Thomas G. Rosenmeyer

Thomas Gustav Rose Meyer ( born April 3, 1920 in Hamburg, † February 6, 2007 in Oakland, California ) was a German -American classical scholar. Until his retirement in 1990 he was Professor of Classical Studies and Comparative Literature at the University of California, Berkeley. Rosemeyer's research interest was in the literature of classical Greece, and in particular the philosopher Plato.

Life

Rose Meyer was born in Hamburg, where he attended from 1930 to 1938 the grammar school of Johanneums. In 1939 he fled from the Nazis to London where he enrolled at the School of Oriental and African Studies. In anticipation of an imminent invasion of German troops in 1940, many alleged German spies were arrested in England; Rosemeyer was placed in an internment camp in Canada. There he met the later classicists Martin Ostwald and the philosopher Emil Fackenheim. After Rosemeyer was released from internment in 1942, he studied Classical Studies at McMaster University in Hamilton, Ontario, and graduated in 1944 with a bachelor's degree. He then earned his master's degree at University of Toronto and in 1945 for his doctorate at Harvard University. His first teaching position he took over in 1947 at the University of Iowa; meantime he translated Bruno Snell's The Discovery of mind and worked on his dissertation. With the work "The Isle of Critias " on Plato's Atlantis Rosemeyer gained his doctorate in 1949.
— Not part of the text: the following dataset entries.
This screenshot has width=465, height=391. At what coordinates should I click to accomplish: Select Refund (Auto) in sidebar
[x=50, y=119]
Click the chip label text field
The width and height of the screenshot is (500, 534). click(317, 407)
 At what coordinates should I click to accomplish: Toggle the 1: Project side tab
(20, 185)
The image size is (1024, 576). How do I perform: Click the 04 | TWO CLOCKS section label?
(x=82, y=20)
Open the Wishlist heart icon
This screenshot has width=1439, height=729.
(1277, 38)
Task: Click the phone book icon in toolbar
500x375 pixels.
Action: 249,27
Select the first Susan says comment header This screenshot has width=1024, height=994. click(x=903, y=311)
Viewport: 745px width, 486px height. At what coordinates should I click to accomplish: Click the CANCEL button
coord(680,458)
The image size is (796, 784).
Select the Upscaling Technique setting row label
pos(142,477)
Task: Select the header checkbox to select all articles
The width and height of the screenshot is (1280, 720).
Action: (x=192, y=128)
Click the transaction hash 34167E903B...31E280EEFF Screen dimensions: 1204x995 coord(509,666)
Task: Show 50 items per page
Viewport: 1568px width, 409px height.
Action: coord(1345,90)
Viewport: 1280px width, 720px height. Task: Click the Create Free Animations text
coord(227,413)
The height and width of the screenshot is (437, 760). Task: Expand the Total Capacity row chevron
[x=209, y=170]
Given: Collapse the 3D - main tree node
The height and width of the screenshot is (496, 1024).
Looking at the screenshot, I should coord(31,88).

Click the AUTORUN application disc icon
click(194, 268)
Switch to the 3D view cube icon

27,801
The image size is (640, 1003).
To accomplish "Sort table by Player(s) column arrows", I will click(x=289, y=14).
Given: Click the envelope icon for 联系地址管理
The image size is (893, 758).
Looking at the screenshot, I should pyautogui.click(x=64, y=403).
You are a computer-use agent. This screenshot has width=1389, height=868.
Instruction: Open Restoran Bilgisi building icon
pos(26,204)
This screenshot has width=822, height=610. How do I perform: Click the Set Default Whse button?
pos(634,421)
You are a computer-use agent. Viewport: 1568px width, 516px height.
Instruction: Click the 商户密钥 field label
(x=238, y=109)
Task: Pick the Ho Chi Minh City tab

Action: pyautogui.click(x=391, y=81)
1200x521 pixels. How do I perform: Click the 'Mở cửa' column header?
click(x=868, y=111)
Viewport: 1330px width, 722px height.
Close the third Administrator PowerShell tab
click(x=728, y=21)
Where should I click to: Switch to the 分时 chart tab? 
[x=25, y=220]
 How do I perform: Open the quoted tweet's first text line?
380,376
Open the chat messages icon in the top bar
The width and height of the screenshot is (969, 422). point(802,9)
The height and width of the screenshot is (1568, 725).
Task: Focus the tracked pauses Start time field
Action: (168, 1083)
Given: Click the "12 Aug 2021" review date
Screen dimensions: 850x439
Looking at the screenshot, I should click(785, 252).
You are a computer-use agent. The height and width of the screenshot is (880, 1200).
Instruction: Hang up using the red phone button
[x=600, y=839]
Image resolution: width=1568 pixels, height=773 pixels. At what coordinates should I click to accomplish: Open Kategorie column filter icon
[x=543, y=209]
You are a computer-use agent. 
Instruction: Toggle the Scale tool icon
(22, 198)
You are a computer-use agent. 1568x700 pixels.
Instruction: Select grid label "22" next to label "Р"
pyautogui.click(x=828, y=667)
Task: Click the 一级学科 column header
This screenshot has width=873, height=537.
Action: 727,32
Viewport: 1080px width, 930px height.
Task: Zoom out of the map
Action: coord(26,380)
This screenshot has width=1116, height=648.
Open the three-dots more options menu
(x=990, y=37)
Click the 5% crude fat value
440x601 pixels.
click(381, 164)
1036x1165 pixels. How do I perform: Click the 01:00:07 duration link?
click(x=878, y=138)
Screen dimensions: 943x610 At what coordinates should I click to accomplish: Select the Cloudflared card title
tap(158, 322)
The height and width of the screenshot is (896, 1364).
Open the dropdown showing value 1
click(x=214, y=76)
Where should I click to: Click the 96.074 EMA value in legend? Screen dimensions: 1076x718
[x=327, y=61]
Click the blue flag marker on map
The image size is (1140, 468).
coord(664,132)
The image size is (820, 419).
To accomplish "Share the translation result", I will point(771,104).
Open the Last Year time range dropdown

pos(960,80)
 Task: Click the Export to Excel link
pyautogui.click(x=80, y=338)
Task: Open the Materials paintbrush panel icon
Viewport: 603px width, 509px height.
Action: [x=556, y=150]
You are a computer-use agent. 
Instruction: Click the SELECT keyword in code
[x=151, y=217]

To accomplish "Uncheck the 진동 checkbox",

After a short stay at Smith College ( 1952-55 ) Rose Meyer was appointed professor at the University of Washington, where he was appointed full professor. Inspired by his colleague Paul Friedlander (UCLA ) and Hermann Frankel (Stanford ) to Rosemeyer now turned more to the comparative literature ( comparative ). In 1966 he was appointed to the University of California at Berkeley. There he functioned at times as dean of both the Department of Classics ( 1973-75 ) and the Department of Comparative Literature ( 1979-81 ). His retirement in 1990, then rose Meyer received a " Berkeley Citation", the highest award for faculty of the university.

In addition to guest professorships at various universities such as Princeton (1975) and Harvard (1984 ) was Rosemeyer during his career numerous awards to participate: two Guggenheim Fellowships, an NEH Fellowship, and election to the American Academy of Arts and Sciences and the American Philosophical Society.

Rosemeyer died the age of 86 at his home in Oakland, California.

Work (selection)

Rosemeyer mainly dealt with the classical Greek literature. His early work includes numerous articles on Plato. Later, Rose Meyer also turned to Latin literature.

  • " Gorgias, Aeschylus and apate ", in: American Journal of Philology 76, 1955, pp. 225-60.
  • "Plato 's Atlantis Myth: Timaeus or Critias ", in: Phoenix 10, 1956, pp. 163-72.
  • " Hesiod and Historiography ( Erga 106-201 ) ", in: Hermes 85, 1957, pp. 257-85.
  • The Masks of Tragedy: Essays on Six Greek Dramas, Austin 1963.
  • The Green Cabinet: Theocritus and the European Pastoral Lyric, Berkeley in 1969.
  • " Act of choice and decision-making process in the ancient tragedy ", in: Poetica 10, 1978, p 1-24.
  • " Drama ", in: MI Finley (ed.), The Legacy of Greece, Oxford 1981, p 120-54.
  • The Art of Aeschylus, Berkeley in 1982.
  • Deina Ta Polla: A Classicists ' Checklist of Twenty Literary - Critical Positions ( = Arethusa Monographs 12), Buffalo 1988.
  • Senecan Drama and Stoic Cosmology, Berkeley in 1989.
  • " Name - setting and name -using: Elements of Socratic in Foundationalism Plato's Cratylus ," in Ancient Philosophy 18, 1998, pp. 41-60.